Semi-Supervised Crowd Counting from Unlabeled Data
Haoran Duan, Fan Wan, Rui Sun, Zeyu Wang, Varun Ojha, Yu Guan, Hubert P. H. Shum, Bingzhang Hu, Yang Long
TL;DR
This work tackles the expensive labeling bottleneck in image-based crowd counting by introducing $S^{4}$Crowd, a semi-supervised framework that combines a supervised density-estimation path with an unsupervised pathway comprising Crowd Scale Equivariance (CSE) and Crowd Entropy Consistency (CEC) regularizers and a crowd-driven Gated-Crowd-Recurrent-Unit (GCRU) for pseudo-label generation. The model uses a dynamic joint loss that blends $\mathcal{L}_{S}$ with unsupervised terms $\mathcal{L}_{CSE}$, $\mathcal{L}_{CEC}$, and $\mathcal{L}_{PS}$, with a schedule that increases the unsupervised contribution as pseudo-label quality improves. Extensive experiments on ShanghaiTech A/B, UCF_QNRF, and WE demonstrate that $S^{4}$Crowd consistently outperforms Gaussian-Process based and surrogate-task semi-supervised methods, with notable gains on challenging datasets and under low-label regimes. The proposed approach reduces annotation requirements while delivering robust crowd-density estimation under variations in scale and illumination, offering practical benefits for smart-city transportation analytics. Future work includes exploring domain adaptation to bridge gaps when incorporating external unlabeled data from different sources.
Abstract
Automatic Crowd behavior analysis can be applied to effectively help the daily transportation statistics and planning, which helps the smart city construction. As one of the most important keys, crowd counting has drawn increasing attention. Recent works achieved promising performance but relied on the supervised paradigm with expensive crowd annotations. To alleviate the annotation cost in real-world transportation scenarios, in this work we proposed a semi-supervised learning framework $S^{4}\textit{Crowd}$, which can leverage both unlabeled/labeled data for robust crowd counting. In the unsupervised pathway, two \textit{self-supervised losses} were proposed to simulate the crowd variations such as scale, illumination, based on which supervised information pseudo labels were generated and gradually refined.
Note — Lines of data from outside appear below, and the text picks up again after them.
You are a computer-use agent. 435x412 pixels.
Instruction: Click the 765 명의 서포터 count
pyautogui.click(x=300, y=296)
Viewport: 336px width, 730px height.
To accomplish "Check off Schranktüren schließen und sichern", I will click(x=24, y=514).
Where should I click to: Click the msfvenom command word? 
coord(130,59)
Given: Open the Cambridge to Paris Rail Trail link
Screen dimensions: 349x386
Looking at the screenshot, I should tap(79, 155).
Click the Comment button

We also proposed a crowd-driven recurrent unit \textit{Gated-Crowd-Recurrent-Unit (GCRU)}, which can preserve discriminant crowd information by extracting second-order statistics, yielding pseudo labels with improved quality. A joint loss including both unsupervised/supervised information was proposed, and a dynamic weighting strategy was employed to balance the importance of the unsupervised loss and supervised loss at different training stages. We conducted extensive experiments on four popular crowd counting datasets in semi-supervised settings. Experimental results supported the effectiveness of each proposed component in our $S^{4}$Crowd framework. Our method achieved competitive performance in semi-supervised learning approaches on these crowd counting datasets.